**Potongan Teks**
---*---
Oposisi Myanmar Hilang Kepercayaan Terhadap ASEAN

Sabtu, 05 Juni 2021 - 14:00 WIB
loading...
Oposisi Myanmar Hilang Kepercayaan Terhadap ASEAN
Opisisi Myanmar hilang kepercayaan terhadap ASEAN. Foto/ERIA
A A A
YANGON - Kelompok penentang junta Myanmar mengatakan telah kehilangan kepercayaan pada upaya Asia Tenggara untuk mengakhiri krisis di negara itu. Hal itu diungkapkan ketika dua utusan regional bertemu dengan penguasa militer Min Aung Hlaing di ibu kota Naypyitaw.

Perhimpunan Bangsa-Bangsa Asia Tenggara (ASEAN) telah memimpin upaya diplomatik internasional utama untuk menemukan jalan keluar dari krisis di Myanmar, sebuah negara yang kacau balau sejak penggulingan pemerintah terpilih Aung San Suu Kyi oleh militer pada 1 Februari.

"Kami memiliki sedikit kepercayaan pada upaya ASEAN . Semua harapan kami hilang," kata Moe Zaw Oo, Wakil Menteri Luar Negeri dalam pemerintahan oposisi yang telah dinyatakan junta sebagai makar.



"Saya tidak berpikir mereka memiliki rencana yang solid untuk kredibilitas mereka," katanya tentang ASEAN seperti dikutip dari Straits Times, Sabtu (5/6/2021).

Moe Zaw Oo berbicara dalam konferensi pers streaming yang terganggu di seluruh Myanmar akibat dari pemadaman internet.

Dua sumber yang diberi pengarahan tentang pemadaman, yang menolak disebutkan namanya karena alasan keamanan, mengatakan kepada Reuters bahwa pihak berwenang telah memerintahkan penutupan.

Pemerintah Persatuan Nasional (NUG), yang terdiri dari kelompok-kelompok pro-demokrasi dan pendukung partai penguasa Suu Kyi, pada Jumat mengatakan akan mengakhiri konflik di Myanmar dan menulis konstitusi federal baru tetapi pertama-tama harus mengalahkan junta.

Menteri pertahanannya Khin Ma Ma Myo mengatakan milisi yang disebut Pasukan Pertahanan Rakyat telah dibentuk secara nasional, tetapi harus bekerja sama dengan kelompok-kelompok bersenjata yang ada.



"Pemerintah NUG akan menyerukan perang di beberapa titik. Ketika saatnya tiba, kita harus bekerja sama untuk mengalahkan junta," katanya.

"Saat ini, tidak penting siapa pemimpinnya, yang penting adalah mengalahkan musuh bersama - rezim teroris," serunya.

Pemimpin junta Min Aung Hlaing pada Jumat kemarin bertemu dengan Sekretaris Jenderal ASEAN Lim Jock Hoi dan Erywan Yusof, Menteri Luar Negeri Kedua untuk ketua ASEAN Brunei, Myawaddy TV yang dikelola militer melaporkan.
---*---
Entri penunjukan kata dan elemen

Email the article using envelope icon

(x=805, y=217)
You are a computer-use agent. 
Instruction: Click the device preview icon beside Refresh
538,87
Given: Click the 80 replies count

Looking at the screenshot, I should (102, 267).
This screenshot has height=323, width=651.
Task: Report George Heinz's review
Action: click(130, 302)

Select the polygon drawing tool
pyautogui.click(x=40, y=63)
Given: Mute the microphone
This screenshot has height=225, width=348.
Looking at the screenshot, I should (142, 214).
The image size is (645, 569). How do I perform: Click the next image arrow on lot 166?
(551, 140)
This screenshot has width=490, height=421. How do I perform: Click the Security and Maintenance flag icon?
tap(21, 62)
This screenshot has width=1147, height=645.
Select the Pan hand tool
---*---
**Tugas Tertulis 1**
Kumpulkan setiap baris catatan yang memuat kata "This".
**Tugas Tertulis 2**
Tuliskan lanjutan artikel tentang oposisi Myanmar dan ASEAN, mulai setelah kalimat terakhirnya.
Artikel dan catatan di atas diambil dari sumber yang berbeda.

**Jawaban Tugas 1**
This screenshot has height=323, width=651.
This screenshot has height=225, width=348.
This screenshot has width=490, height=421. How do I perform: Click the Security and Maintenance flag icon?
This screenshot has width=1147, height=645.

**Jawaban Tugas 2**
Dikatakan pertemuan itu membahas kerja sama Myanmar dalam masalah kemanusiaan, mengadakan pemilu setelah negara itu stabil, dan apa yang dikatakannya adalah penyimpangan dalam pemilu tahun lalu, yang menyebabkan intervensi militer.

Jenderal tertinggi Myanmar itu mengatakan junta akan mengadakan pemilu baru ketika situasi telah kembali normal, menurut pernyataan itu, tanpa memberikan rincian.



Militer, yang memerintah Myanmar dari tahun 1962 hingga 2011, telah berjanji untuk mengembalikan demokrasi dalam waktu dua tahun.

Kunjungan tersebut merupakan bagian dari lima poin konsensus yang dicapai pada pertemuan para pemimpin ASEAN di Jakarta pada akhir April, yang dihadiri oleh Min Aung Hlaing dan dirayakan oleh ASEAN sebagai sebuah terobosan.

ASEAN belum mengumumkan kunjungan itu dan tidak jelas apakah para utusan itu berencana untuk bertemu dengan penentang junta atau pemangku kepentingan lainnya.

Pertemuan Min Aung Hlaing dengan para utusan ASEAN terjadi sehari setelah ia bertemu dengan kepala Palang Merah Internasional.

Perserikatan Bangsa-Bangsa, negara-negara Barat dan China semuanya mendukung peran mediasi ASEAN, tetapi beberapa kekuatan Barat juga telah memberlakukan sanksi yang meningkat untuk menargetkan anggota junta dan kepentingan ekonomi mereka.

Dewan Penasihat Khusus untuk Myanmar, sekelompok pakar internasional independen, mengatakan sangat penting bahwa utusan ASEAN bertemu dengan semua pihak di negara itu, termasuk para pemimpin protes, NUG, anggota parlemen terpilih dan partai Suu Kyi.



"Kegagalan untuk bertemu dengan semua pihak terkait berisiko memberikan legitimasi kepada junta dan merusak upaya besar dan pengorbanan yang dilakukan oleh rakyat Myanmar untuk melawan upaya kekerasan dan melanggar hukum junta untuk merebut kekuasaan," katanya.

Myanmar telah tenggelam dalam kekacauan sejak kudeta, dengan pemogokan di seluruh negeri, boikot dan aksi protes melumpuhkan ekonomi serta puluhan ribu orang terlantar akibat pertempuran sengit antara militer dan pemberontak etnis minoritas dan milisi yang baru dibentuk.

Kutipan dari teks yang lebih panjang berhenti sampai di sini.